━━ Excerpted passage

The wells of FIG. 20 may be described by variables representing fracture dimensions (Lf, hf), fracture spacing (sf) and the inter-well spacing (sw). In the present example, the middle well (HW2) may be used to propagate a fracture (e.g., fracture “3”) in between two pairs of fractures previously initiated from the outside wells (e.g., fractures “1” and “2” of well HW1 and fractures “1′” and “2′” of well HW3). The same strategy may be adopted in any horizontal completions having an uneven number of laterals (and of course more than just one lateral). Such strategy may allow for benefiting from the propagation of a “middle fracture”, like in alternate fracturing completions, without the need for special downhole tools. Indeed, in each lateral well (e.g., HW1, HW2 and HW3) the fractures may be initiated in a conventional consecutive sequence.

━━━━

=== Directions ===
1 > Translate this sentence from the passage on fracturing horizontal wells into Spanish: "Indeed, in each lateral well (e.g., HW1, HW2 and HW3) the fractures may be initiated in a conventional consecutive sequence."
2 > In the passage on fracturing horizontal wells, which well may be used to propagate fracture "3"?
3 > Does the passage on fracturing horizontal wells support each statement? Answer yes or no and quote the deciding words. (a) The inter-well spacing is represented by the variable sw. (b) The strategy depends on special downhole tools. (c) Fractures "1" and "2" are initiated from well HW3.

━━ Material provided

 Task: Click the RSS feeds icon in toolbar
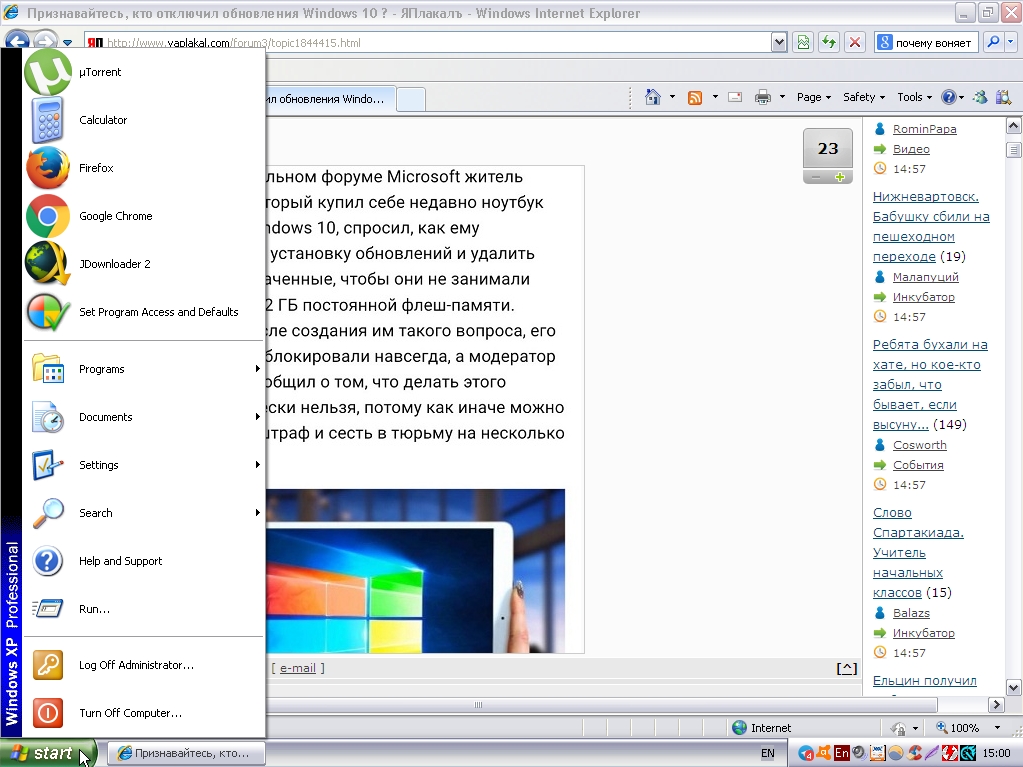click(x=694, y=97)
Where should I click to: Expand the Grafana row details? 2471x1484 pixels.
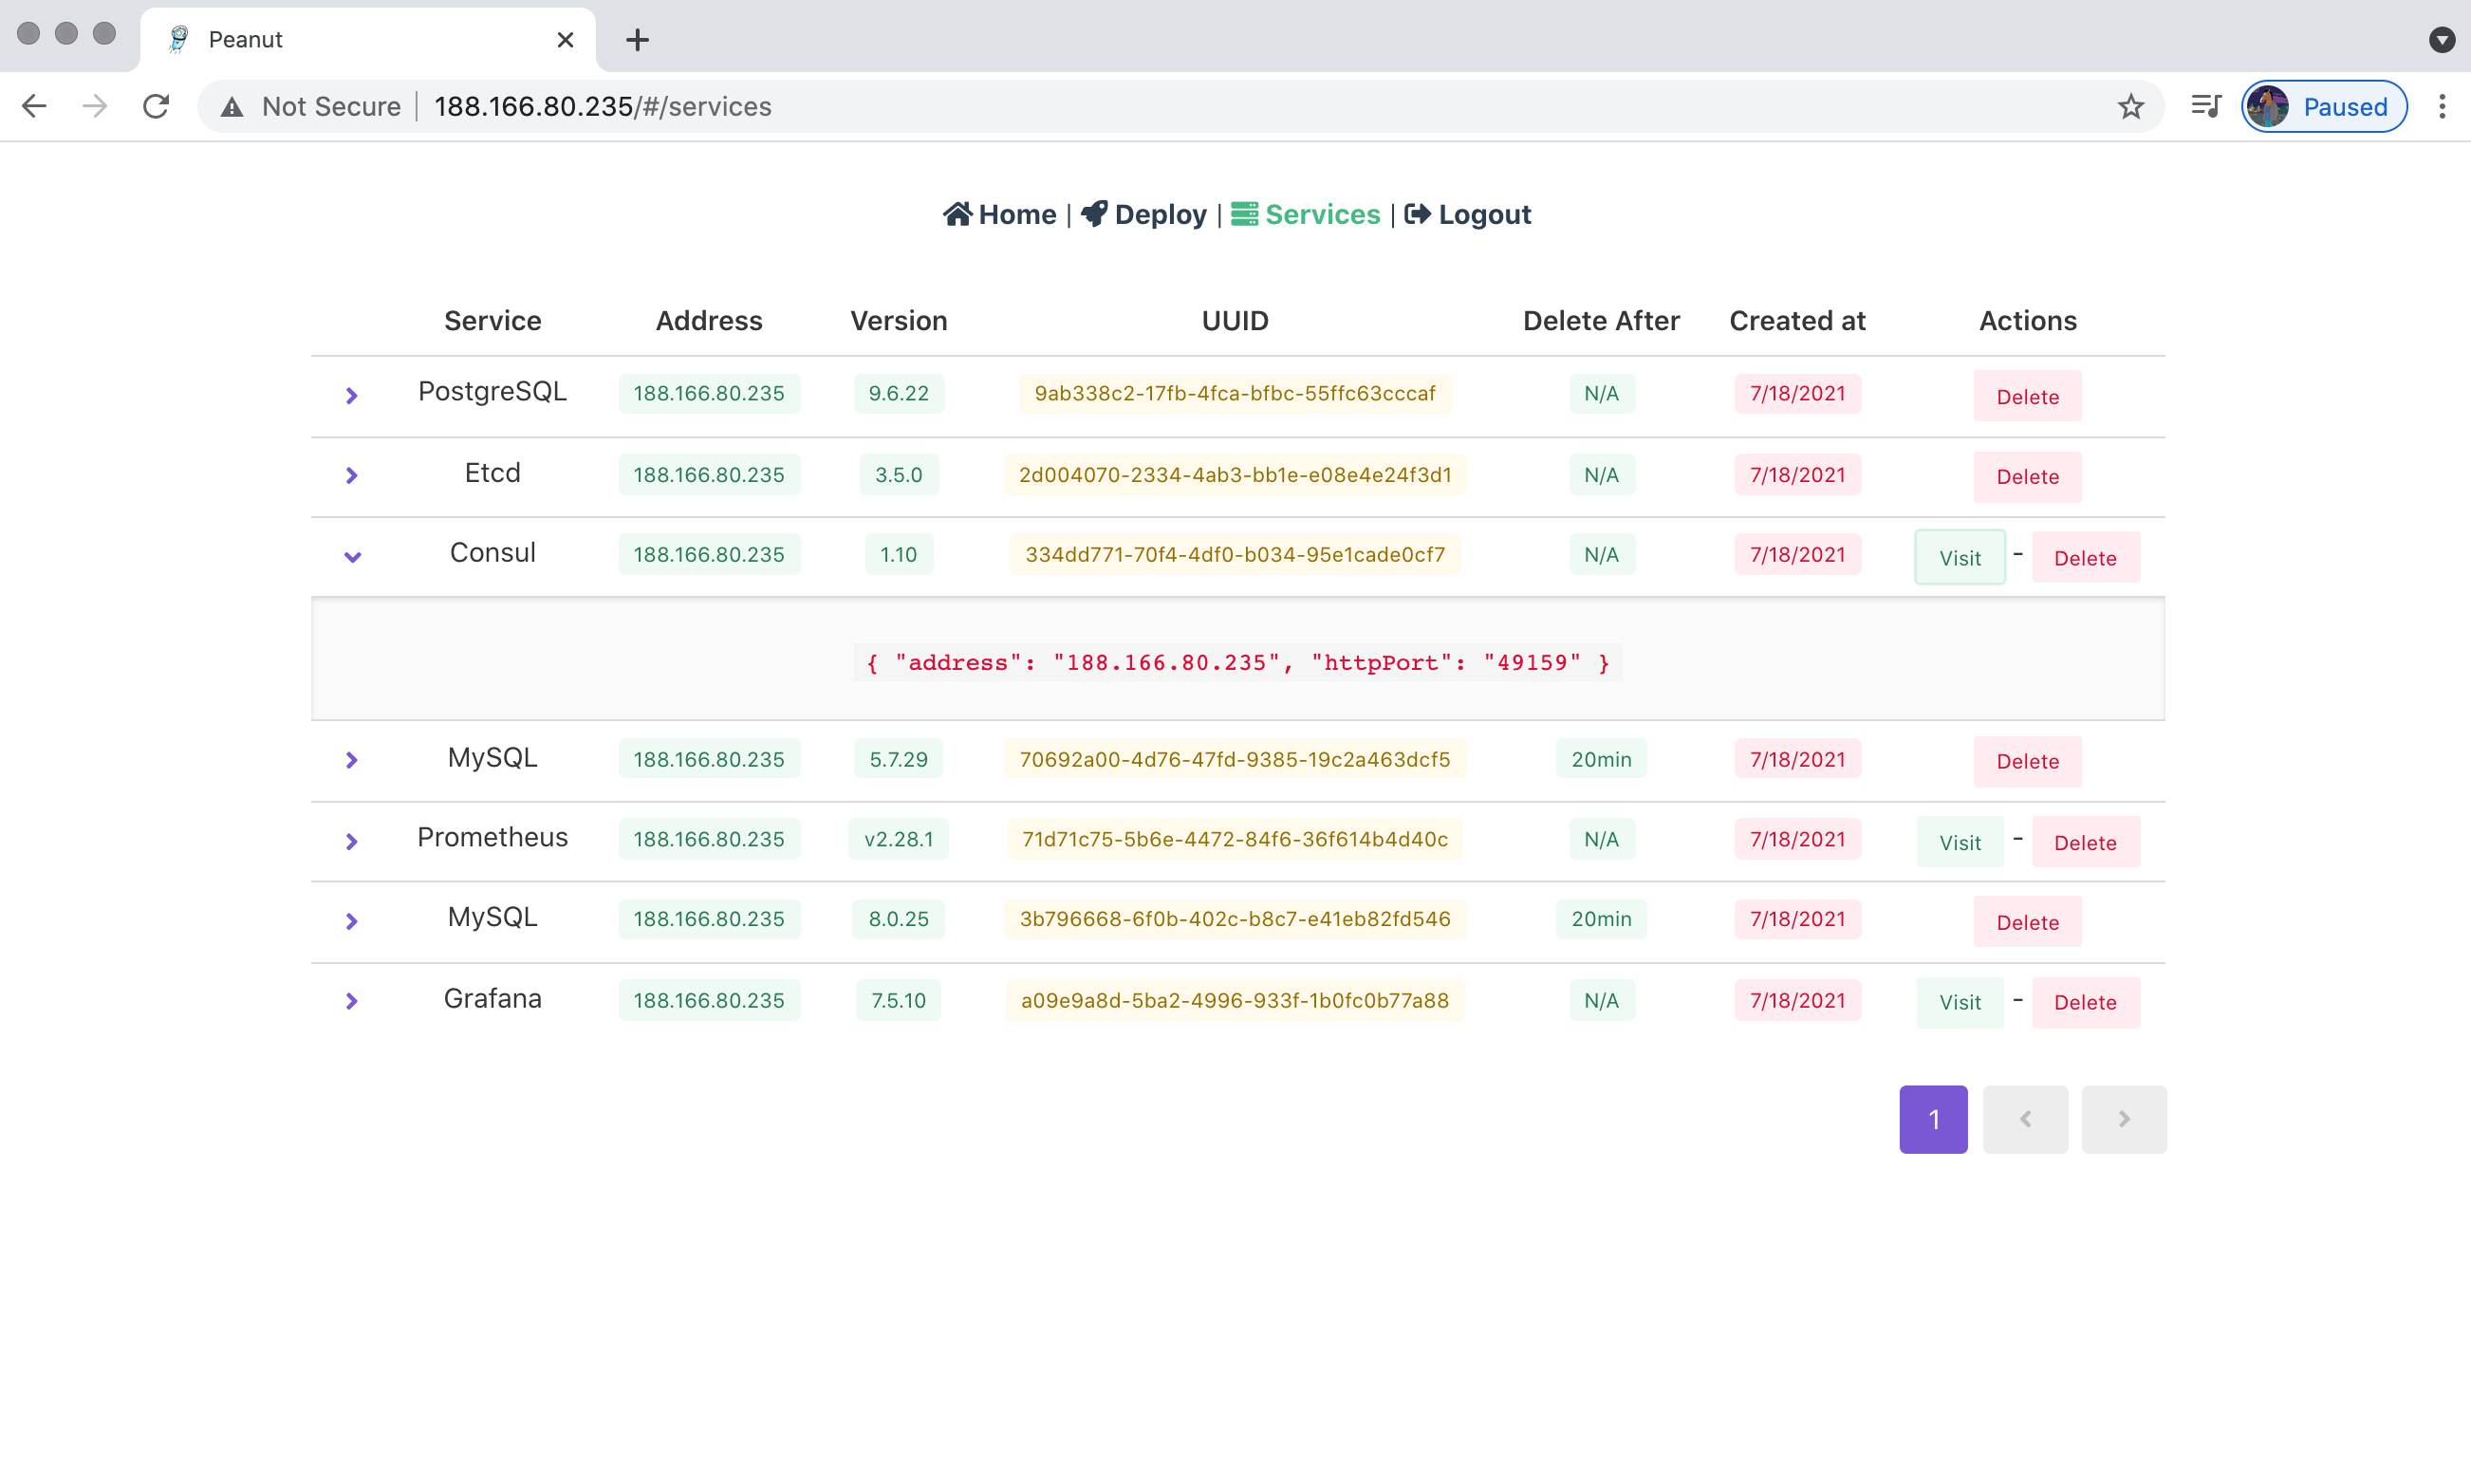click(x=351, y=1002)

━━━━

=== Solutions for each task ===
1 > De hecho, en cada pozo lateral (p. ej., HW1, HW2 y HW3) las fracturas pueden iniciarse en una secuencia consecutiva convencional.

2 > The middle well, HW2.

3 >
(a) Yes: "the inter-well spacing (sw)"
(b) No: "without the need for special downhole tools"
(c) No: "fractures “1” and “2” of well HW1"